English, Transfer Pricing

Introduction

Transfer pricing has been a hot topic in Malaysia’s tax sphere lately. Since the start of the year 2021, the government has made changes to the transfer pricing legislation such as the introduction of the Section 113B (penalty for a failure to furnish transfer pricing documentation on a timely basis) and Section 140A (3A) (surcharge of up to 5% on transfer pricing adjustments).

Most recently, the Inland Revenue Board (IRB) has expanded the transfer pricing disclosure section in the income tax return form (i.e., Form C) in requiring companies engaged in controlled transactions to declare their functional profile in the Form C. The slew of new measures significantly tightened the transfer pricing regime within Malaysia.

Amidst the backdrop of these changes, transfer pricing centric litigation is increasing in number as we march into the 15th anniversary since the introduction of Section 140A in 2009. The frequency of litigation is signaling that transfer pricing disputes are becoming more significant.
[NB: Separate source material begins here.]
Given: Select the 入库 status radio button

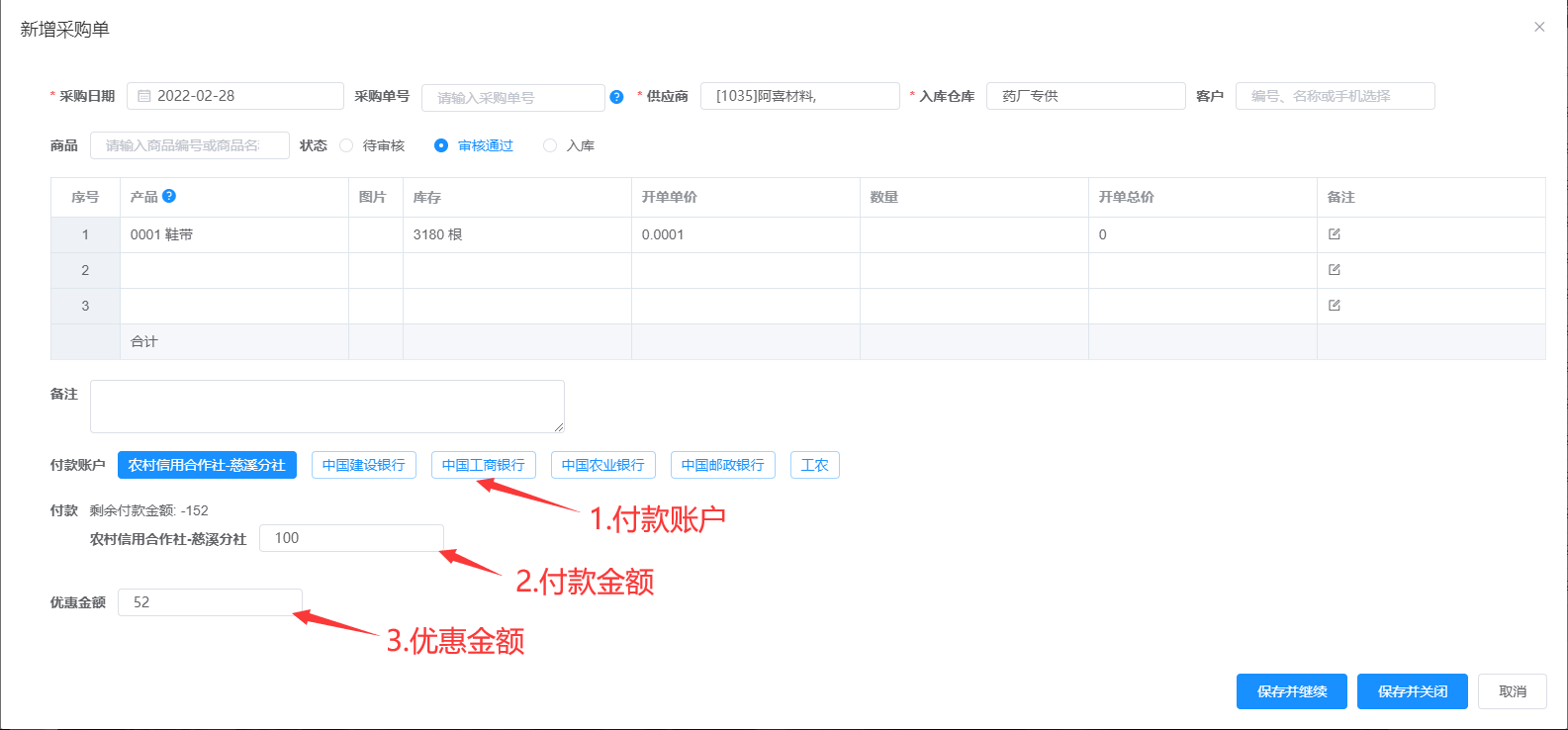Looking at the screenshot, I should (550, 145).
High Court decisions on Sandakan Edible Oils Sdn Bhd’s case and Procter & Gamble Malaysia Sdn Bhd’s case

The two most recent cases that have been widely discussed are:

  1. SEO case: Ketua Pengarah Dalam Negeri v Sandakan Edible Oils Sdn Bhd decided at the High Court.
  2. PGM case: Ketua Pengarah Hasil Dalam Negeri v Procter & Gamble (Malaysia) Sdn Bhd.

SEO Case

In the SEO case, the Special Commissioners of Income Tax (SCIT) held that the IRB had failed to support its decision to utilize the median point of a benchmarking analysis, done at the request of the IRB, as a basis for adjustment. The taxpayer had proved that the additional assessments imposed by the IRB were exaggerated or wrong, and such a decision was reaffirmed by the High Court on 17 May 2022.
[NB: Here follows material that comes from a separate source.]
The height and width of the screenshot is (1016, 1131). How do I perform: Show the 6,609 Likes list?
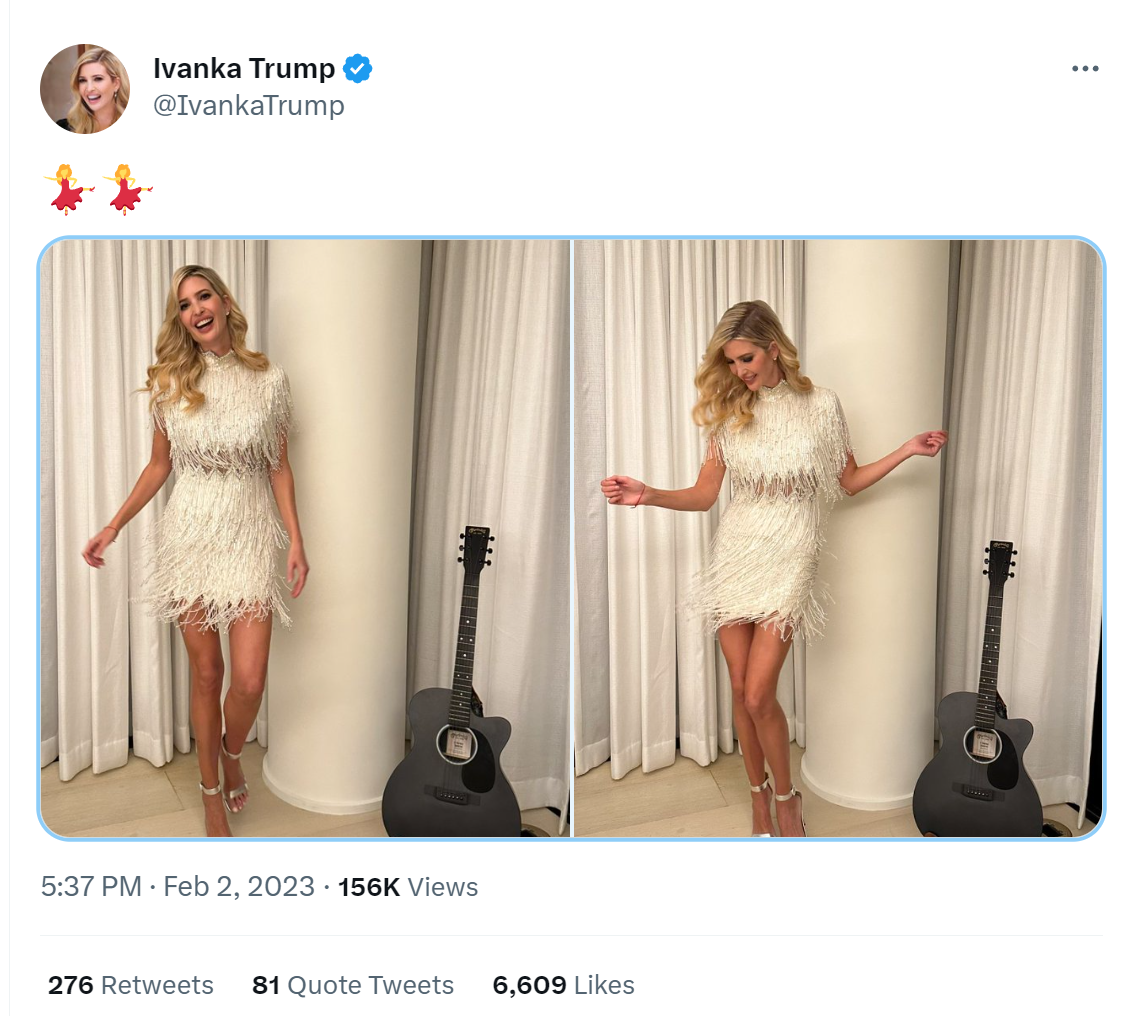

This case is significant as it highlights the importance of a well-prepared and robust transfer pricing documentation. It also underscores the need for taxpayers to be proactive in managing their transfer pricing risks.

PGM Case

As for the PGM case, the taxpayer had defended the appeal filed by the IRB at the High Court which reaffirmed the decision made by the SCIT in a previous judgement. It was made clear in the judgement issued that the taxpayer did not attempt to evade or avoid tax, had sought professional advice concerning its transfer pricing policy and tax matters, and that the main issue of contention was a technical disagreement regarding transfer pricing policy.

This case demonstrates the importance of seeking professional advice when dealing with complex transfer pricing issues. It also shows that even when taxpayers have sought professional advice and have not attempted to evade tax, disagreements can still arise due to the technical nature of transfer pricing.

Conclusion

These recent court decisions have provided valuable insights into the interpretation of transfer pricing legislation. It is through the courts’ interpretation of transfer pricing legislation that we develop a more matured transfer pricing regime. As we continue to navigate the complexities of transfer pricing in Malaysia, it is crucial for taxpayers to stay informed and prepared for any possible challenges to their transfer pricing practices.

The lessons learnt from these cases will undoubtedly shape the future of transfer pricing in Malaysia. It is clear that transfer pricing is not just a tax issue, but a business issue that requires careful management and planning. As the transfer pricing landscape continues to evolve, taxpayers must remain vigilant and proactive in managing their transfer pricing risks.